Task goal: Provide the count of lines below that include the word "computer", without any accompanying remarks.

[Opening The input section]

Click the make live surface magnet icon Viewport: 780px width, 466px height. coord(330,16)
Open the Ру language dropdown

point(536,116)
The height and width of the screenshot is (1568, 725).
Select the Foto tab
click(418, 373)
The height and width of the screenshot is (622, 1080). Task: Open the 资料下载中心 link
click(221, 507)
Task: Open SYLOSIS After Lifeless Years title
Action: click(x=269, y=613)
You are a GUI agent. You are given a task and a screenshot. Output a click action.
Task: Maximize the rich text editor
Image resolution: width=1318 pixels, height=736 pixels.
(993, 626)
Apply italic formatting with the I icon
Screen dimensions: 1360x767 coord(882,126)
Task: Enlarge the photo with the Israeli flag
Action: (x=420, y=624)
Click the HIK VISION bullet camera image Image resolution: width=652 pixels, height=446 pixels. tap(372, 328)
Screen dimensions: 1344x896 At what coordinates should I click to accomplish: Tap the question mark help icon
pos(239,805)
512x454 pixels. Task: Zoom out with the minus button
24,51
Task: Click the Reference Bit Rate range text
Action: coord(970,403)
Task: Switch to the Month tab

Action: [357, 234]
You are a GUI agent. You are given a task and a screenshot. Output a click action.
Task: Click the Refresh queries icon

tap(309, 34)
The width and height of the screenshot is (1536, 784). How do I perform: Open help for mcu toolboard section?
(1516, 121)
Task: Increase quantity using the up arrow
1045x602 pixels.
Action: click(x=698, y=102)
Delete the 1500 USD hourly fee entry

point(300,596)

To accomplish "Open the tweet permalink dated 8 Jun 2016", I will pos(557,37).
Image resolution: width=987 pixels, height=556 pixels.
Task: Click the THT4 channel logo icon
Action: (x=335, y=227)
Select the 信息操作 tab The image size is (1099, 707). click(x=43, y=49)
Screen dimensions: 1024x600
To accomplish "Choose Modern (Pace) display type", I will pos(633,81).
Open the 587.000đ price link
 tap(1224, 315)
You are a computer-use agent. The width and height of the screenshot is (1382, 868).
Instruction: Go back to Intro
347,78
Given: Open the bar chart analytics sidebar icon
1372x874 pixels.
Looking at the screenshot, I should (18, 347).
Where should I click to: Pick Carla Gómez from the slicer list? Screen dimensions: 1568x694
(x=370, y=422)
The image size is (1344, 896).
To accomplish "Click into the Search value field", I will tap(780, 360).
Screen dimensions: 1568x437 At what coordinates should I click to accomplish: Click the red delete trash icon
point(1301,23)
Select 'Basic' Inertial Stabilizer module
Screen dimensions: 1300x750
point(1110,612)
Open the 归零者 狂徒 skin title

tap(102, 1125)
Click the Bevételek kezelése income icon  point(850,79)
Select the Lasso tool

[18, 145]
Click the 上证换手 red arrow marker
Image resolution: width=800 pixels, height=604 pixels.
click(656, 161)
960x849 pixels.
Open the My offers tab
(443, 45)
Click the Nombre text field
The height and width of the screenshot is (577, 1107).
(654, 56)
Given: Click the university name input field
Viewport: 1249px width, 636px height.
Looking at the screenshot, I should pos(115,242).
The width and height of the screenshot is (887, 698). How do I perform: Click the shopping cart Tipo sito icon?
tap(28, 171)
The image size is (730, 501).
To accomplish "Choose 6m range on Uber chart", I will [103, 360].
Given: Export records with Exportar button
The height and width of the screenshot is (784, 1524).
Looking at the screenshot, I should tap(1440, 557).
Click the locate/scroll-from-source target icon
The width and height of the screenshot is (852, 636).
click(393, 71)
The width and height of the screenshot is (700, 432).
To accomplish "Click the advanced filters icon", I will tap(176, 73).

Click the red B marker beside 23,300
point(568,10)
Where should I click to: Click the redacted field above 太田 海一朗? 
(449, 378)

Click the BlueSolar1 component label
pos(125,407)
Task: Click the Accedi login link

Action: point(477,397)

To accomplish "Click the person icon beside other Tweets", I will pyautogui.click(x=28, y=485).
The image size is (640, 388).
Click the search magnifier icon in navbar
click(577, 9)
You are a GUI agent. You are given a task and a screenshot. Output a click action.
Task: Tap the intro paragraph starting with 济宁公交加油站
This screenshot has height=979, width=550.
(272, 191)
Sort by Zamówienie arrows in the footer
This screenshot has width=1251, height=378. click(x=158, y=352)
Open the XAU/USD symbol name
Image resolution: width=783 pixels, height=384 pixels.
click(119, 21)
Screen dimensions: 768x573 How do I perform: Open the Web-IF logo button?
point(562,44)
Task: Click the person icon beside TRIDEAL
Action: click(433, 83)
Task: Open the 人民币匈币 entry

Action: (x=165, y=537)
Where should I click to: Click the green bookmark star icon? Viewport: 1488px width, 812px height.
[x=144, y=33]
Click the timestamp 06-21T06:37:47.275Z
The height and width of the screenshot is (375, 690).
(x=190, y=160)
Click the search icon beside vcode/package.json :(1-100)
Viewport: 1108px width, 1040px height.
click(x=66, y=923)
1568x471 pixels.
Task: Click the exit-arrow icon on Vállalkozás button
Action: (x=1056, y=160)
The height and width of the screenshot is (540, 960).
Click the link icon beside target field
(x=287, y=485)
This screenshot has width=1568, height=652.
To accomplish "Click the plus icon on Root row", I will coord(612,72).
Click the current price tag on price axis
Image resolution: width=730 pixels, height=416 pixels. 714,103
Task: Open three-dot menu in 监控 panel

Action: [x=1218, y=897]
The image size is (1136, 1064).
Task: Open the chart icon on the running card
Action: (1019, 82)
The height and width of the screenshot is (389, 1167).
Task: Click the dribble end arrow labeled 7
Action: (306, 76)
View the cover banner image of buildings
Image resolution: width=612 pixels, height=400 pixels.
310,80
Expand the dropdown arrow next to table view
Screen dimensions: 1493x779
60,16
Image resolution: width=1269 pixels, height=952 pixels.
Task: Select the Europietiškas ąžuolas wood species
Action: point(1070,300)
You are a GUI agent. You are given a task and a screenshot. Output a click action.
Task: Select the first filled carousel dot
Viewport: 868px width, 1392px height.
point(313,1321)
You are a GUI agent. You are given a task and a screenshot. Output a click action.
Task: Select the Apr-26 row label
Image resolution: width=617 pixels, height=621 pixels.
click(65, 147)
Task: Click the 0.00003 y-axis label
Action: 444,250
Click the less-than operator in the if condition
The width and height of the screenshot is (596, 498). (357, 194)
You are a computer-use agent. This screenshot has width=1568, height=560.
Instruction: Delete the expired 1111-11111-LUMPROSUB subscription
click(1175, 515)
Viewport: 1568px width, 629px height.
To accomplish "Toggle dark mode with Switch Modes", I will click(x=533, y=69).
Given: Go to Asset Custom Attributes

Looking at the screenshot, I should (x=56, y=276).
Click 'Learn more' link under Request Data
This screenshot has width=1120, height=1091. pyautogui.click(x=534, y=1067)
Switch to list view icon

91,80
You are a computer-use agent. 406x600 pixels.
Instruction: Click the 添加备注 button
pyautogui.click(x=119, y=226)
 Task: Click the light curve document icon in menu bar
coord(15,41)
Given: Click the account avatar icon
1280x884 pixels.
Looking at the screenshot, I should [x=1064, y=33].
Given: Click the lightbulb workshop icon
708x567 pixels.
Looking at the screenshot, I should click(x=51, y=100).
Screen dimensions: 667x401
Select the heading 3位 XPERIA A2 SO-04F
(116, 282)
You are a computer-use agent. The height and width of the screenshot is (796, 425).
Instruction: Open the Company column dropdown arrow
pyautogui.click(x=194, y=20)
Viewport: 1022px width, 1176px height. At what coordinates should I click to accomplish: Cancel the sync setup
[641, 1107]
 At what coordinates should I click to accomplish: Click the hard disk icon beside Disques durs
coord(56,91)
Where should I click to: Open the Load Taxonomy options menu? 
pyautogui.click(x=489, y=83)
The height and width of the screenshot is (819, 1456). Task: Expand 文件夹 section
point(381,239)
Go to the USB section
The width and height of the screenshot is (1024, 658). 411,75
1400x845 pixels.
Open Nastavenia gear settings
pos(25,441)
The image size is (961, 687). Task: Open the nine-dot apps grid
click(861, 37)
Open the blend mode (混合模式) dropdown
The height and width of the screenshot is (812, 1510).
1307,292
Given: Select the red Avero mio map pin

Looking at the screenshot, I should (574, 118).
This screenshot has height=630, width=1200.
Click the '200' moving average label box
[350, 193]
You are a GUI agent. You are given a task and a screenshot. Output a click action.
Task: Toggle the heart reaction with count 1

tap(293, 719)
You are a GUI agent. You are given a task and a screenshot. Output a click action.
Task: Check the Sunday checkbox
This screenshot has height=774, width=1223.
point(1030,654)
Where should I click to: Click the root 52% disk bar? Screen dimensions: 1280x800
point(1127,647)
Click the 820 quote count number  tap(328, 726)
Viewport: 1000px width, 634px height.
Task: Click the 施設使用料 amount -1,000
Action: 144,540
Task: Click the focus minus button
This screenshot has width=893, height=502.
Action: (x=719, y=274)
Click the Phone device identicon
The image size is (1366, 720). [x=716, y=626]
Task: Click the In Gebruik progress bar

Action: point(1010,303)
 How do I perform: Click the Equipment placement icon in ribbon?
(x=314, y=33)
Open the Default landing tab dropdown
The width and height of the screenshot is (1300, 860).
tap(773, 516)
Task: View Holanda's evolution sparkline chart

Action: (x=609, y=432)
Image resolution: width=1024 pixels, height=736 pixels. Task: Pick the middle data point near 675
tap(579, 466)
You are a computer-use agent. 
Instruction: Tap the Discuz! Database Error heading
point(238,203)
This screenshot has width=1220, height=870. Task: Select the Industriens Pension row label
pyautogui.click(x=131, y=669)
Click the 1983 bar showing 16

[Closing The input section]

Answer below: 5